▶ Problem set:
a – Edit the passage of the downcycling text starting with "Let’s Tango! A" and going on through "safety crash pads.", putting "used plastic bottle" in place of "post-consumer plastic bottle".
b – Write out the records exactly, starting with their first line and going on through the line containing "tap(25, 119)".

▶ Selection:
Downcycling Rubber Scrap

Let’s Tango! A breakthrough has been achieved & thanks to the researchers at Fraunhofer Umsicht in Oberhausen who were able to develop a new kind of environmentally friendly material mix called “elastomeric powder modified thermoplastics” EPMT in short, by the process of downcycling.  Downcycling is a procedure wherein the waste materials undergo a total transformation - things we would throw away - into another product of lesser quality, e.g. transforming a post-consumer plastic bottle into a new lower grade product, or rubber residues to floor coverings or safety crash pads. 



This process uses  rubber scrap as a modifier for plastics, at ratios of 60-80 percent. Products such as lawn mower wheels and splashguards are being tested at potential customer facilities. The research focuses on technical rubber products, such as profiles, sealing rings and rubber mats. The objective of the research work was to systematically analyze elastomers in powder and granulate form to optimize the recycling of rubber residues, because the elastomers in powder and granulate form can be used as functional additives, i.e., they provide plastics compounds with the desired properties such as haptics, hardness or elasticity.

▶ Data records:
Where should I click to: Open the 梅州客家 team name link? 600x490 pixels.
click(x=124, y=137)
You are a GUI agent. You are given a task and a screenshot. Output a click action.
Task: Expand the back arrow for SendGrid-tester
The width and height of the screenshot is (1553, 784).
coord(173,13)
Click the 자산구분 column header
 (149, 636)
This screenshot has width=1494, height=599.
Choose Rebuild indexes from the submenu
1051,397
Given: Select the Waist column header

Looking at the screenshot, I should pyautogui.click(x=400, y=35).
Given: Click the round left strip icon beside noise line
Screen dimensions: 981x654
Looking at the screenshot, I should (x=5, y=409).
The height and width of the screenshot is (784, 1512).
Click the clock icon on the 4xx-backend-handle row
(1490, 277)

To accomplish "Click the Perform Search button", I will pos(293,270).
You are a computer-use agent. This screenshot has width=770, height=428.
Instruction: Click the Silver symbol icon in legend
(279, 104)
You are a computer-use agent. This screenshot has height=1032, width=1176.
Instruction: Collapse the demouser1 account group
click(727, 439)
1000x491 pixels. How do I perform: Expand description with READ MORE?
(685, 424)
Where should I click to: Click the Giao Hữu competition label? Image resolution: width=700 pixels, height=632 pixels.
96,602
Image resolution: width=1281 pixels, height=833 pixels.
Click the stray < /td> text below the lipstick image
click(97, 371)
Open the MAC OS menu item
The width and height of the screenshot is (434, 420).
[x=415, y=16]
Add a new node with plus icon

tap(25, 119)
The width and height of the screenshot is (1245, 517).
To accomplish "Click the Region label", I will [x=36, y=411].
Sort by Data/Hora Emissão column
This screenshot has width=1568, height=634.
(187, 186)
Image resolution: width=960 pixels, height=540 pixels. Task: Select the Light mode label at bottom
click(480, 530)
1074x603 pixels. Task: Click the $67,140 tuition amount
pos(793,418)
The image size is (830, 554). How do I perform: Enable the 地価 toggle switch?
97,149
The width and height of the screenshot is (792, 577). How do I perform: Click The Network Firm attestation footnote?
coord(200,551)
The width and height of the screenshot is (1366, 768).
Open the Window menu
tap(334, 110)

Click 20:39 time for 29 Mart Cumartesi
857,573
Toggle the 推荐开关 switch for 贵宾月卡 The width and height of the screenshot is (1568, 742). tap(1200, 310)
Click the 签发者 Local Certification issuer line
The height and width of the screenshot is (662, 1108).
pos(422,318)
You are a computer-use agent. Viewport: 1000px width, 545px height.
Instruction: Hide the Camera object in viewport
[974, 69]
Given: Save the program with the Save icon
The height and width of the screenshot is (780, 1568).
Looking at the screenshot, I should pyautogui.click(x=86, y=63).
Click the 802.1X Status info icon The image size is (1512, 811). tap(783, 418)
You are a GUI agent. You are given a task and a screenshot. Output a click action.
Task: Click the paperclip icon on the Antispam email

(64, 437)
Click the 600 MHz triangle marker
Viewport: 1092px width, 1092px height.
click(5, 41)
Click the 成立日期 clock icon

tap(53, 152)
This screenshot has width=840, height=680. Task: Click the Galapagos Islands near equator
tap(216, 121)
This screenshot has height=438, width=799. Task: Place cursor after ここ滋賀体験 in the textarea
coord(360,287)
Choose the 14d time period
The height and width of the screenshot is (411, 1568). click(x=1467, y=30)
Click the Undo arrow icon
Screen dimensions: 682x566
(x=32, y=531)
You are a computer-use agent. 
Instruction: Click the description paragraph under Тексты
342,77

▶ Worked answers:
a –
Let’s Tango! A breakthrough has been achieved & thanks to the researchers at Fraunhofer Umsicht in Oberhausen who were able to develop a new kind of environmentally friendly material mix called “elastomeric powder modified thermoplastics” EPMT in short, by the process of downcycling.  Downcycling is a procedure wherein the waste materials undergo a total transformation - things we would throw away - into another product of lesser quality, e.g. transforming a used plastic bottle into a new lower grade product, or rubber residues to floor coverings or safety crash pads.

b –
Where should I click to: Open the 梅州客家 team name link? 600x490 pixels.
click(x=124, y=137)
You are a GUI agent. You are given a task and a screenshot. Output a click action.
Task: Expand the back arrow for SendGrid-tester
The width and height of the screenshot is (1553, 784).
coord(173,13)
Click the 자산구분 column header
 (149, 636)
This screenshot has width=1494, height=599.
Choose Rebuild indexes from the submenu
1051,397
Given: Select the Waist column header

Looking at the screenshot, I should pyautogui.click(x=400, y=35).
Given: Click the round left strip icon beside noise line
Screen dimensions: 981x654
Looking at the screenshot, I should (x=5, y=409).
The height and width of the screenshot is (784, 1512).
Click the clock icon on the 4xx-backend-handle row
(1490, 277)

To accomplish "Click the Perform Search button", I will pos(293,270).
You are a computer-use agent. This screenshot has width=770, height=428.
Instruction: Click the Silver symbol icon in legend
(279, 104)
You are a computer-use agent. This screenshot has height=1032, width=1176.
Instruction: Collapse the demouser1 account group
click(727, 439)
1000x491 pixels. How do I perform: Expand description with READ MORE?
(685, 424)
Where should I click to: Click the Giao Hữu competition label? Image resolution: width=700 pixels, height=632 pixels.
96,602
Image resolution: width=1281 pixels, height=833 pixels.
Click the stray < /td> text below the lipstick image
click(97, 371)
Open the MAC OS menu item
The width and height of the screenshot is (434, 420).
[x=415, y=16]
Add a new node with plus icon

tap(25, 119)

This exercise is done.